◆ **SET PROBLEM**
Find each line below that contains the word "Click" and copy those lines out.

Collected data
--

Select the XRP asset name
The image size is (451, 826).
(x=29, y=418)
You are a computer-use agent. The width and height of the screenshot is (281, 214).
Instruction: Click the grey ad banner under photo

--

◆ **OUTPUT FOR THIS EXERCISE**
Instruction: Click the grey ad banner under photo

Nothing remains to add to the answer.